Trois milliards de dépenses injectées dans l’économie, ce n’est pas rien. Bien des commerçants doivent flairer ici une manne providentielle. Jusqu’où accepteront-ils de jouer le jeu ? Seront-ils fermes face à d’éventuels comportements déviants ? Refuseront-ils de délivrer de l’alcool, du tabac ou d’autres bien non essentiels à ces personnes au risque de perdre quelques milliers de F.CFP ? Quelles sanctions encourent-ils en cas d’infraction au dispositif ? Feront-ils preuve de transparence auprès des travailleurs sociaux qui ont l’obligation de s’assurer de la bonne utilisation des deniers publics ?

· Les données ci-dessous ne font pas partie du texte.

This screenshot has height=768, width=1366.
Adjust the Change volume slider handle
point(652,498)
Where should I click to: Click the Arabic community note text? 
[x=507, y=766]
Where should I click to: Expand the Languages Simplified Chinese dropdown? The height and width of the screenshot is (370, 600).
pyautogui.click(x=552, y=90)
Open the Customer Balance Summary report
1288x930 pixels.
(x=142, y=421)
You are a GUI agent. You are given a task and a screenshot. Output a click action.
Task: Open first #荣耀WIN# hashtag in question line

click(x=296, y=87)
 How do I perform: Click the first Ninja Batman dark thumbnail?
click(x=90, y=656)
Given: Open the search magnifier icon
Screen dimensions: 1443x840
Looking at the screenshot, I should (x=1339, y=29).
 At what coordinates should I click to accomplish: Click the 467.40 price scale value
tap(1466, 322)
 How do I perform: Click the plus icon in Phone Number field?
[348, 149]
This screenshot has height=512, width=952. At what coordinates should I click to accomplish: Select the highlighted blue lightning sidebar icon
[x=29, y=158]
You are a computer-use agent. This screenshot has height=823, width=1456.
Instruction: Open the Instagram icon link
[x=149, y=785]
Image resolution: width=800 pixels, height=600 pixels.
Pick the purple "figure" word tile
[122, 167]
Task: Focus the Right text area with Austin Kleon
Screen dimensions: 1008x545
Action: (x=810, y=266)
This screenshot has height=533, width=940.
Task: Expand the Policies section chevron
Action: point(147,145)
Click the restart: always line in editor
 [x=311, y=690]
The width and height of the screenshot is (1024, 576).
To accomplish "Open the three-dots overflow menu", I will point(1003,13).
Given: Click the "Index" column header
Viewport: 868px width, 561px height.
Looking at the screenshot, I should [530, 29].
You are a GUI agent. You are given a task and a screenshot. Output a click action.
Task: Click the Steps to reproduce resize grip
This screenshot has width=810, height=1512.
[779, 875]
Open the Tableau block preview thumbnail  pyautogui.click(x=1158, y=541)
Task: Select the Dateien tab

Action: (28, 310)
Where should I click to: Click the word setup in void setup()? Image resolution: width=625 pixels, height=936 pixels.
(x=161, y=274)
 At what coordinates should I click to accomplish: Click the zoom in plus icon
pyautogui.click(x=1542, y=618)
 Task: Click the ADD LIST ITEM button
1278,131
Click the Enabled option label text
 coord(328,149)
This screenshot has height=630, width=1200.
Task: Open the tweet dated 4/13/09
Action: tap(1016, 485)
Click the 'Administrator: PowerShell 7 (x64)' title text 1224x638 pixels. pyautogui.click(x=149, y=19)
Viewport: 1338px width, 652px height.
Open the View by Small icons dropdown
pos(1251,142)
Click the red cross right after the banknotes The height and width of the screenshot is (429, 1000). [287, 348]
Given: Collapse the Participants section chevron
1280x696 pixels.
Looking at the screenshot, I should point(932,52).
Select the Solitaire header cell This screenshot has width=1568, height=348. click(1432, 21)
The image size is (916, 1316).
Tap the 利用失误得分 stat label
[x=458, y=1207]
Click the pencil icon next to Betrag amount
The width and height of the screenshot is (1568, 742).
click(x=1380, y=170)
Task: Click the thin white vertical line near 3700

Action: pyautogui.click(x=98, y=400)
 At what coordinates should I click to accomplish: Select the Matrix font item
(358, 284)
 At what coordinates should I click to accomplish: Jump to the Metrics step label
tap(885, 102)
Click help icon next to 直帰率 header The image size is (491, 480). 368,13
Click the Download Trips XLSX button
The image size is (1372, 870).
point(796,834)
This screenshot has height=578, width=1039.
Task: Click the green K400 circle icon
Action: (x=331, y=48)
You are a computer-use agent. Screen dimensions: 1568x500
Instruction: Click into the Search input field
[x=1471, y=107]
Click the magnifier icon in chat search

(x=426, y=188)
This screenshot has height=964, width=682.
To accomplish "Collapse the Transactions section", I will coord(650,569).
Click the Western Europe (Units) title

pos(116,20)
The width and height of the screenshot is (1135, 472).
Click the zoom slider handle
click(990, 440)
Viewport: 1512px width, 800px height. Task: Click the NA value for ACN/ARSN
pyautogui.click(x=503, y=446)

Car les méthodes pour contourner le dispositif sont faciles à imaginer. Une personne achète de la nourriture avec sa carte, annonce deux secondes plus tard qu’elle n’en a pas besoin, demande le remboursement en espèces, puis achète ce qu’elle veut avec ses liquidités. Pareil comportement est un détournement du dispositif dans lequel le commerçant est complice. Risque-t-il quelque chose ? Le dispositif prévoit-il qu’en cas de remboursement, le commerçant soit contraint de recharger la carte du montant remboursé et ne jamais restituer d’espèces ?

Pour le dispositif « ‘Auti’a », les commerçants partenaires du dispositif avaient parfois aménagé des caisses spéciales pour leurs détenteurs, en raison notamment du terminal spécifique nécessaire. De facto un grand panneau indiquait l’emplacement de ces caisses. Il en découlait que maladroitement, les bénéficiaires du dispositif étaient stigmatisés. Ainsi à la misère quotidienne s’ajoutait le regard pesant de certains sur leurs conditions. Le nouveau dispositif reproduira-t-il la même erreur de manière démultipliée ? Car entre 400 et 8 000 cartes, la concentration n’est plus la même !

Bien évidemment, nous ne pouvons qu’être satisfaits de voir les plus démunis épaulés par un dispositif d’accompagnement financier. En l’absence d’allocation chômage ou d’un revenu minimum « de survie », ces cartes ont vraisemblablement toute leur place. Cependant, pourquoi remplacer un dispositif qui fonctionne déjà par un nouveau dispositif équivalent et pour lequel la différence de fond est invisible ?

La fabrication de quelques 8 000 cartes à un coût. Par ailleurs, si seulement 400 cartes « Auti’a » ont été distribuées, 8 000 avaient été fabriquées. Près de 7 600 sont donc inutilisées. Ces dernières vont donc être détruites au motif qu’elles ne sont pas bleues, et cela aussi aura un coût ! Pourquoi ne pas avoir simplement amplifié le dispositif existant puisqu’il fonctionnait déjà ? Devant pareille gabegie, le gouvernement a perdu beaucoup de crédibilité sur son affichage d’une gestion saine des deniers publics, celle-là même qu’il brandit à chaque fois qu’une négociation salariale approche.

Le choix d’une carte bien « bleue » n’est-il pas une véritable bourde qui politise un pur dispositif social ? La précédente majorité avait au moins eu la décence de ne pas proposer des « cartes orange ». Les couleurs ne manquaient pas pour supprimer toute connotation politique. Le bleu n’est donc pas anodin et c’est regrettable.

Par ailleurs, n’est-il pas démesuré de vouloir distribuer 8 000 cartes en trois mois ? Cela ne met-il pas une pression sur des agents déjà dans la tourmente d’un service sinistré ? Nous ne sommes pas dupes, les élections municipales approchent à grand pas. Malgré tout, le rôle des travailleurs sociaux n’est pas de promouvoir une campagne électorale mais bien d’accompagner dignement et avec équité nos populations les plus démunies.

De grâce, mesdames et messieurs les gouvernants, évitez que notre administration ne soit instrumentalisée sur l’autel de vos ambitions électorales. Faites en sorte que l’argent public soit utilisé correctement et pas gaspillé pour des détails futiles.